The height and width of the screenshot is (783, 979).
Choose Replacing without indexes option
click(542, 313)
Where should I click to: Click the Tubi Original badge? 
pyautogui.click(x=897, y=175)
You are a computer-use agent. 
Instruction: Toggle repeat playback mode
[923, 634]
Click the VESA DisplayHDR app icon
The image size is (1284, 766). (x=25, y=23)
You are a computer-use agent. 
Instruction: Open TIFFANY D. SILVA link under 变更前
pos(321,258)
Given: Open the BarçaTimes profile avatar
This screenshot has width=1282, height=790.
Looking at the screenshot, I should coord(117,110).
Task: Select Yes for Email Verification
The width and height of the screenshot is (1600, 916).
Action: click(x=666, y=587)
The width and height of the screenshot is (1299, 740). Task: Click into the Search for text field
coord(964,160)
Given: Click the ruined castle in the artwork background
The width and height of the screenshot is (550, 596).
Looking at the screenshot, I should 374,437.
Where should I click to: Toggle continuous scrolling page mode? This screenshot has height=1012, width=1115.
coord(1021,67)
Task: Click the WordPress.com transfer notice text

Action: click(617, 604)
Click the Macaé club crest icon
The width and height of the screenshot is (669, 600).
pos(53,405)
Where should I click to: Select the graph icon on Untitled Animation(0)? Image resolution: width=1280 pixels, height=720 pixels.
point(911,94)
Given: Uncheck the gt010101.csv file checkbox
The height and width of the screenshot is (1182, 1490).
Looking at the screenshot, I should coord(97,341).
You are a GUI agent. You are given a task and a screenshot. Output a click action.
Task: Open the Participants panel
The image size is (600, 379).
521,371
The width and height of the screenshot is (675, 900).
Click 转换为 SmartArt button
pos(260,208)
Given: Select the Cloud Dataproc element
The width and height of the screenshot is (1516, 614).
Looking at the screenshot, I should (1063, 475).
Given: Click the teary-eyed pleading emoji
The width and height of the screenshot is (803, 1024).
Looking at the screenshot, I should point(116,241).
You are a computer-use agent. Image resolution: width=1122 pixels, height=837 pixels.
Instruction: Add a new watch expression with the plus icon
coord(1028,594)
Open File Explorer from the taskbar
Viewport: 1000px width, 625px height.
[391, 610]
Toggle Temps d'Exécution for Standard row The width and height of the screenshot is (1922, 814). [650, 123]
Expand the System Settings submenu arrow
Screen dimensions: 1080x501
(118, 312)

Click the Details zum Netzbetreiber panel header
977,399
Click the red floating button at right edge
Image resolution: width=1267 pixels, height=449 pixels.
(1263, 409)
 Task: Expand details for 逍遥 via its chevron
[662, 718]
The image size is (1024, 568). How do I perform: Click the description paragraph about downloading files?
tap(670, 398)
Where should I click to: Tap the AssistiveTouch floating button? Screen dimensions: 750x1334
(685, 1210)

### [TRY IT]
Above are the entries. Quote exactly the lines from the one bearing "Where should I click to: Toggle" through the one bearing "Given: Uncheck the gt010101.csv file checkbox".

### [YOUR RESPONSE]
Where should I click to: Toggle continuous scrolling page mode? This screenshot has height=1012, width=1115.
coord(1021,67)
Task: Click the WordPress.com transfer notice text

Action: click(617, 604)
Click the Macaé club crest icon
The width and height of the screenshot is (669, 600).
pos(53,405)
Where should I click to: Select the graph icon on Untitled Animation(0)? Image resolution: width=1280 pixels, height=720 pixels.
point(911,94)
Given: Uncheck the gt010101.csv file checkbox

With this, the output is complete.